John remembers asking, "What?" but after that, everything kind of blurs together. Sherlock deduces something clever about drugs and rabbits and cell phones, not mobiles.

Then there's a frantic call about Henry, they're off and running again, and it's all moving quickly enough that John almost doesn't notice the shaking that won't leave his hands or the terrifying images lurking at the edges of his vision.

It is only when he's back in his own room at the inn, away from the distraction of the chase and the reassurance of Sherlock's presence, that the fear really starts closing in on him. The room, which had seemed small upon check-in, feels positively minuscule now, and he knows from previous experience that the second he closes his eyes, the second he lets his guard down, all the memories will come crashing in.

So despite being more exhausted than he can remember in recent memory, John doesn't sleep. He asks the barkeep for a strong pot of coffee, earning him a strange look for his trouble, and spends the night blogging - about the case, visiting Dartmoor, anything to keep himself awake.

By the time morning rolls around, John is bleary-eyed and bone-tired, but unplagued by night terrors, so he's calling it a win. So when Sherlock actually brings him a cup of coffee entirely of his own volition, John begins to think the day might not actually be so bad. That is, until he really thinks about the sugar. That's when the whole horrible truth hits him in a flash.

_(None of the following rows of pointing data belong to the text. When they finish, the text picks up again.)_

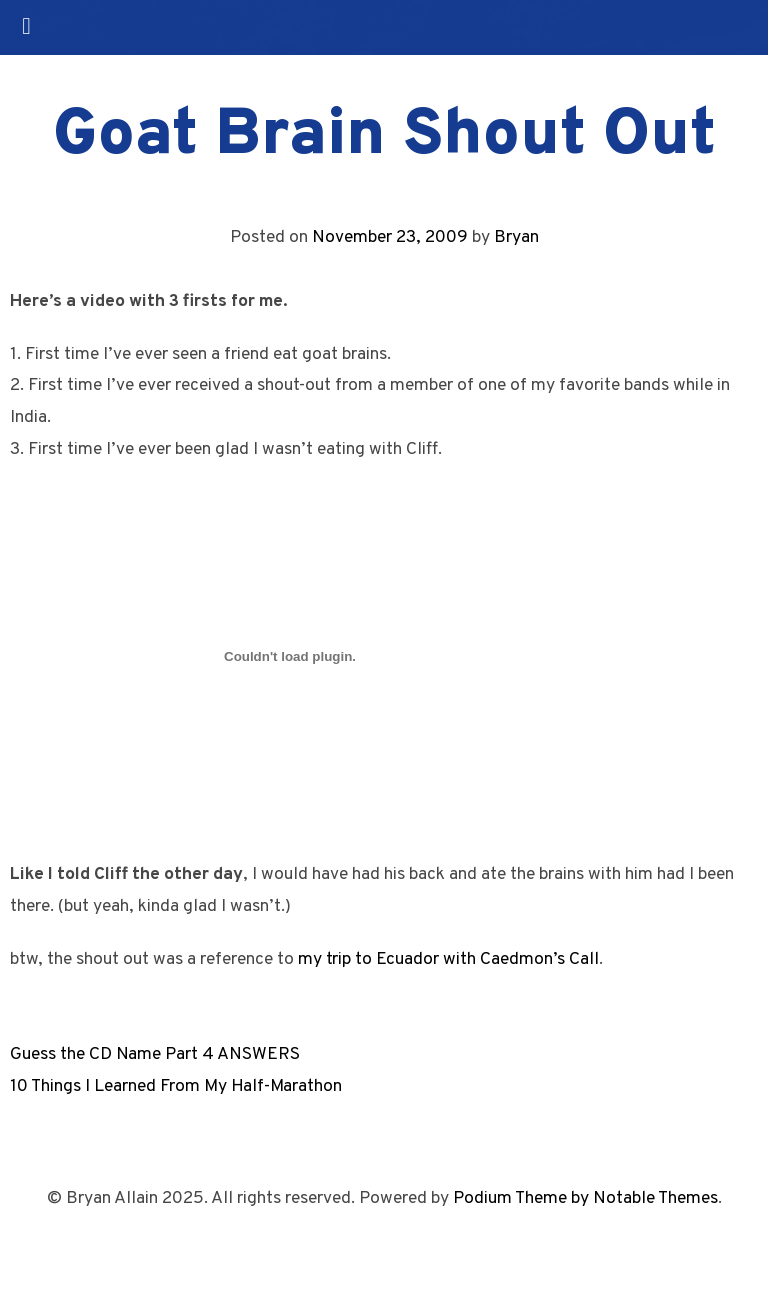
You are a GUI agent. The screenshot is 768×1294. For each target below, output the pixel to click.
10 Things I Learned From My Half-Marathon (176, 1086)
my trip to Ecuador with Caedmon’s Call (448, 959)
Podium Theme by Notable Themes (585, 1198)
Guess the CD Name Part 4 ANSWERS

"Oh God," he says, hoping in some insane, optimistic part of his brain that it's not true - that even Sherlock isn't capable of being that callous, that cruel. He knows even as the thought first occurs to him that it's a lie. "You locked me in that bloody lab."

"I had to," Sherlock says defensively, not having the decency to look even a little bit ashamed, "It was an experiment."

"An experiment?" Is that all I am to you? John wants to shout. Just another one of your bloody experiments?

"Ssh," Sherlock says, glancing vaguely at the other people around them.

"I was terrified, Sherlock! I was scared to death." John isn't sure why he's trying to explain - if Sherlock cared about that, cared about him, he wouldn't have put him through the ordeal in the first place.

Sherlock explains it all in his normally superior manner - the usual rubbish about average minds and leaky pipes and sugar. John barely listens. He can't believe he was such an idiot to believe that he was different from the rest - that Sherlock actually understood what the hell it meant to be his friend. That one day, he might even understand...no, definitely no point in thinking about that now.

John remains silent for the whole ride home, though he can feel Sherlock's eyes boring a hole in the side of his head. He purposefully trains his gaze trained on the bleak, Dartmoor countryside passing by outside and keeps it there until they roll up to the curb beside 221b.

He does not wait for Sherlock to park the car properly nor does he respond or even slow down when his flatmate calls after him impatiently. After being drugged, terrified, manipulated, and utterly sleep-deprived, all he wants is the comfort of his own room and his own bed. John knows the nightmares will come, probably worse than before, but right now he's feeling too beat down to care.